En el mismo sentido, se puede citar el ejemplo de su madre, profesora de Literatura y amante de la música, que sembró en su hijo una pasión por este arte que lo llevó a las puertas de decidirse por una carrera como músico profesional. Por miedo a la incertidumbre económica asociada a la condición de artista, prefirió una profesión que lo enfilara hacia los logros materiales y la seguridad económica. Pero es muy probable que la influencia de los padres estuviera presente en sus recurrentes incursiones en la política, impulsándolo a ayudar a los demás.

Otros enfatizarán el gusto por el dinero, la motivación económica. PPK podría haber lucrado desde muy joven con decisiones políticas que estaban a su alcance tomar. Como podría ser el caso, cuando era gerente del Banco Central de Reserva, de autorizar la compra de dólares a una compañía como la International Petroleum Company que no tenía ese derecho pues había sido expropiada por el gobierno del general Velasco en 1968.

También es muy significativo que dedicara su vida profesional a las finanzas. Esta puede ser una profesión muy lucrativa en función al encanto y simpatía que se desplieguen, así como a las relaciones que se logren cristalizar.

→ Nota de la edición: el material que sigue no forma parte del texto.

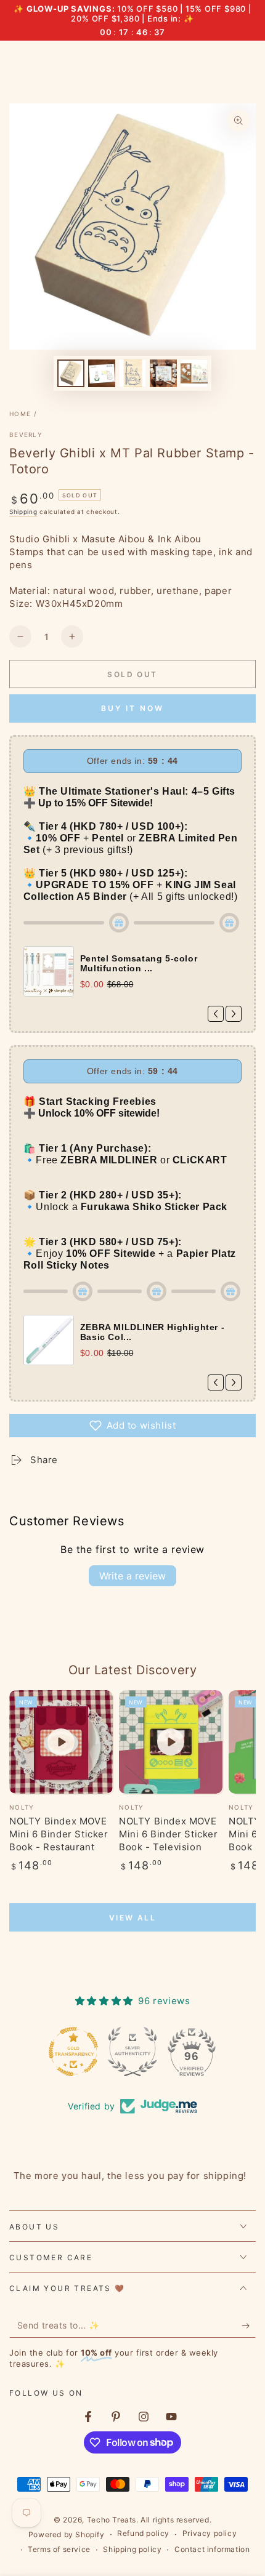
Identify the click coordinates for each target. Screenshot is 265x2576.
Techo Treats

Una tercera razón se refiere al deseo de reconocimiento. Es decir, al deseo de gloria, de verse a sí mismo como el salvador de una sociedad tan precaria como la peruana que aún aguarda una consolidación definitiva (a la que se llegaría a partir del liderazgo de una persona extraordinaria a la que se le construirán monumentos para fijar un recuerdo que aspira a ser perpetuo).

Finalmente, es claro que estas razones no tienen por qué excluirse entre sí. Tener éxito profesional, acumular una fortuna, poseer poder político y gozar de fama y prestigio son objetivos legítimos aunque difíciles de conciliar. Es posible también que el ansia por dinero que no necesitaba lo haya llevado por el mal camino de cobrar por concesiones y favores a empresas que a cambio reclaman sobrepagos que representan robos al Estado que pertenece a todos los peruanos.

De ser así, PPK se revelaría como uno de tantos peruanos que carecen de frenos morales y que se dejan llevar por la ansiedad de tener más dinero, poder o fama. Y muchos habíamos visto en Kuczynski una suerte de reserva moral, pues creíamos que inauguraría un modo de gobierno hacendoso y honrado.

La corrupción, que muchos quisiéramos pensar como una excepción, ha sido en estos últimos años el modo de operación de muchos gobiernos, incluyendo regionales y municipales. El problema de fondo está, pues, en nuestra cultura y en nuestra sociedad, que no logran canalizar la vitalidad de la gente por los caminos de la honradez y la eficacia hacia el progreso y la justicia. Del otro lado tenemos una sociedad donde hay demasiada gente impulsiva, que no ha interiorizado la autocontención, que carece de ejemplos que representen un modelo de humanidad.

En el Perú la corrupción es un mal atávico. Pero en los últimos años se ha intensificado y ‘democratizado’, pues ahora ya no está restringida únicamente a los poderosos. El mal ejemplo ha cundido.

Para terminar de una manera optimista, podemos decir que estamos tocando fondo, pues ningún otro país de América Latina tiene a tantos presidentes envueltos en procesos legales: uno condenado, uno en prisión preventiva, uno prófugo y dos bajo investigación fiscal. Pero la vigencia del fujimorismo pone en cuestión cualquier optimismo, por moderado que sea.